- [What this task involves]: Below are some entries. Repeat exactly the lines from the one with "info@versacheck.com (557, 1616)" through the one with "February 2023 (99, 1010)", and only those.

- [Dataset content]:

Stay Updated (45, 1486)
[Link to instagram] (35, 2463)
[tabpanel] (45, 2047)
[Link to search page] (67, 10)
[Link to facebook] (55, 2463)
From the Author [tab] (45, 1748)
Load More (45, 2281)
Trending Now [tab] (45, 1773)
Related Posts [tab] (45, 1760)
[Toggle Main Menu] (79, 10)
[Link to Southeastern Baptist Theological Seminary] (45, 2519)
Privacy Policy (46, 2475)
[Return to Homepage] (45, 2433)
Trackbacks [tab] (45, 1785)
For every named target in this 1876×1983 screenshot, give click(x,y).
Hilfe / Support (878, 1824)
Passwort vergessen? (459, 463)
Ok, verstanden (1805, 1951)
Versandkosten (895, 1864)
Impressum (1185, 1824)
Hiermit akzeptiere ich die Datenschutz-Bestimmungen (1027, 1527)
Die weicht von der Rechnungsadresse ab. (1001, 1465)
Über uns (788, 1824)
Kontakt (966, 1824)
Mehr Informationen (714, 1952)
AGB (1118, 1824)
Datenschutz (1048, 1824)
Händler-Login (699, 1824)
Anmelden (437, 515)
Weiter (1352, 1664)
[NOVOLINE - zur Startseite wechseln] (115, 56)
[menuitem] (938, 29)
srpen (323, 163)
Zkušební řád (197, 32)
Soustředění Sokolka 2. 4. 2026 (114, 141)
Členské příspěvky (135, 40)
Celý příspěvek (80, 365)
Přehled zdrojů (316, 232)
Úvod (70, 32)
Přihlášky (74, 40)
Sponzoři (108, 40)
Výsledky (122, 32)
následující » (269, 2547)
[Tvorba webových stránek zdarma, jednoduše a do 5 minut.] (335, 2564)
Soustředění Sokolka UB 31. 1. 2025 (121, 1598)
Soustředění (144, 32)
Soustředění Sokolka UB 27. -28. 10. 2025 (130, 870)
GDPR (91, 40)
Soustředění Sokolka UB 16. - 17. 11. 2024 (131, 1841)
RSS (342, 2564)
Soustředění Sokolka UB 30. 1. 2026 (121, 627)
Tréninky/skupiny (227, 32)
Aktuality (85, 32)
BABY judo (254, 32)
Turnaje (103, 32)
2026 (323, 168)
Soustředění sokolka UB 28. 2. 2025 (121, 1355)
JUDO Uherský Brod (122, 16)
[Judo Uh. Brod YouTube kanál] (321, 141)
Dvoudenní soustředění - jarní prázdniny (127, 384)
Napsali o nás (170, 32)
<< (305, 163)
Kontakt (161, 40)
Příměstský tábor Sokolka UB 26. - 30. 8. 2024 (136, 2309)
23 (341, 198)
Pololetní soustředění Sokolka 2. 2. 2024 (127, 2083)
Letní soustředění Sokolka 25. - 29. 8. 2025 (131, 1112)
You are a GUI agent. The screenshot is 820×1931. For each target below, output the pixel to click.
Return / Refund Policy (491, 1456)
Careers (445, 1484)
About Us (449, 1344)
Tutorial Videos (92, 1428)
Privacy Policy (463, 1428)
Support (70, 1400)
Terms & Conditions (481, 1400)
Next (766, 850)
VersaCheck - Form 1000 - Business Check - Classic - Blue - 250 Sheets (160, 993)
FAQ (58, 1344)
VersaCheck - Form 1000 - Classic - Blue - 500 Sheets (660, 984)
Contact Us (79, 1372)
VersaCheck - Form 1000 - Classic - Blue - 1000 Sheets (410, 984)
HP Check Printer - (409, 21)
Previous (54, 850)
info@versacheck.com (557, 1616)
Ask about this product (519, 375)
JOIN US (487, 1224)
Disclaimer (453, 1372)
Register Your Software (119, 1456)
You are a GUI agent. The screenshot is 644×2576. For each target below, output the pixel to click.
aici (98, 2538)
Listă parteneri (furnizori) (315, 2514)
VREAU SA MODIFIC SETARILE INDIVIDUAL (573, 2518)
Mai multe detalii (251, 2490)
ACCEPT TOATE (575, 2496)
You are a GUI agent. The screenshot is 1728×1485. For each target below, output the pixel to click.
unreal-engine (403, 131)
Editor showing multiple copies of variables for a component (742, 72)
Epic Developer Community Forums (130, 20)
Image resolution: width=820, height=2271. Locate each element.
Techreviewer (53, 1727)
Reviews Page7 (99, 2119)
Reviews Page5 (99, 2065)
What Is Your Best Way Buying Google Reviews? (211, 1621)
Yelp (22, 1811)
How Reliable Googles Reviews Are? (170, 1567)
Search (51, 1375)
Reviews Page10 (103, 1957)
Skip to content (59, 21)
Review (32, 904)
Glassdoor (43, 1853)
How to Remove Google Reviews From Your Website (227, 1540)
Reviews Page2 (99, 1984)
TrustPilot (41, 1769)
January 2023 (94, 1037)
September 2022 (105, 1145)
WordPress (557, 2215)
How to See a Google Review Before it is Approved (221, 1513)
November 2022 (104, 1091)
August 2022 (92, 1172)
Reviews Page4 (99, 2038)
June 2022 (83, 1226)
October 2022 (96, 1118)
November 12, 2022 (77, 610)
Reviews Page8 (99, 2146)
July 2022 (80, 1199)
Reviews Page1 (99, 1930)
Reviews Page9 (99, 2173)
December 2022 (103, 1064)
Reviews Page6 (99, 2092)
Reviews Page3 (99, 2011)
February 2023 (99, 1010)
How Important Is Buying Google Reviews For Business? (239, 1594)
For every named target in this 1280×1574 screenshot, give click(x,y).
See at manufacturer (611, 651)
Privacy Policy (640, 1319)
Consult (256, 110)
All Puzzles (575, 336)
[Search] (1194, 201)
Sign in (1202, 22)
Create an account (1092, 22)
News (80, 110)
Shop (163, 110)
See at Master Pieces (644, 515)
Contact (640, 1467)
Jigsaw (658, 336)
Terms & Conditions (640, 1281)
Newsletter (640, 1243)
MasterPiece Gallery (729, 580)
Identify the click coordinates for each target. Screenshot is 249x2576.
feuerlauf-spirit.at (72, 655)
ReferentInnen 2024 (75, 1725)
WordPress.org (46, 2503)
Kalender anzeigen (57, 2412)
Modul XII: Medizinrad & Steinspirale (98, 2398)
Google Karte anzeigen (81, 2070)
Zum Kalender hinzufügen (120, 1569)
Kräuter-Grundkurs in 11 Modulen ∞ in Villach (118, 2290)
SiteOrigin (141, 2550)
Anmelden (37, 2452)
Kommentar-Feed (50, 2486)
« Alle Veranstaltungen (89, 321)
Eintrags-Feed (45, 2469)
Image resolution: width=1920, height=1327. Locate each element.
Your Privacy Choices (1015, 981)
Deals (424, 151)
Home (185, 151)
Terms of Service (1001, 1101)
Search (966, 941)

- [Solution for this exercise]:
info@versacheck.com (557, 1616)
Ask about this product (519, 375)
JOIN US (487, 1224)
Disclaimer (453, 1372)
Register Your Software (119, 1456)
You are a GUI agent. The screenshot is 644×2576. For each target below, output the pixel to click.
aici (98, 2538)
Listă parteneri (furnizori) (315, 2514)
VREAU SA MODIFIC SETARILE INDIVIDUAL (573, 2518)
Mai multe detalii (251, 2490)
ACCEPT TOATE (575, 2496)
You are a GUI agent. The screenshot is 1728×1485. For each target below, output the pixel to click.
unreal-engine (403, 131)
Editor showing multiple copies of variables for a component (742, 72)
Epic Developer Community Forums (130, 20)
Image resolution: width=820, height=2271. Locate each element.
Techreviewer (53, 1727)
Reviews Page7 (99, 2119)
Reviews Page5 (99, 2065)
What Is Your Best Way Buying Google Reviews? (211, 1621)
Yelp (22, 1811)
How Reliable Googles Reviews Are? (170, 1567)
Search (51, 1375)
Reviews Page10 (103, 1957)
Skip to content (59, 21)
Review (32, 904)
Glassdoor (43, 1853)
How to Remove Google Reviews From Your Website (227, 1540)
Reviews Page2 (99, 1984)
TrustPilot (41, 1769)
January 2023 (94, 1037)
September 2022 (105, 1145)
WordPress (557, 2215)
How to See a Google Review Before it is Approved (221, 1513)
November 2022 (104, 1091)
August 2022 (92, 1172)
Reviews Page4 (99, 2038)
June 2022 (83, 1226)
October 2022 (96, 1118)
November 12, 2022 (77, 610)
Reviews Page8 (99, 2146)
July 2022 (80, 1199)
Reviews Page1 (99, 1930)
Reviews Page9 (99, 2173)
December 2022 (103, 1064)
Reviews Page6 (99, 2092)
Reviews Page3 (99, 2011)
February 2023 (99, 1010)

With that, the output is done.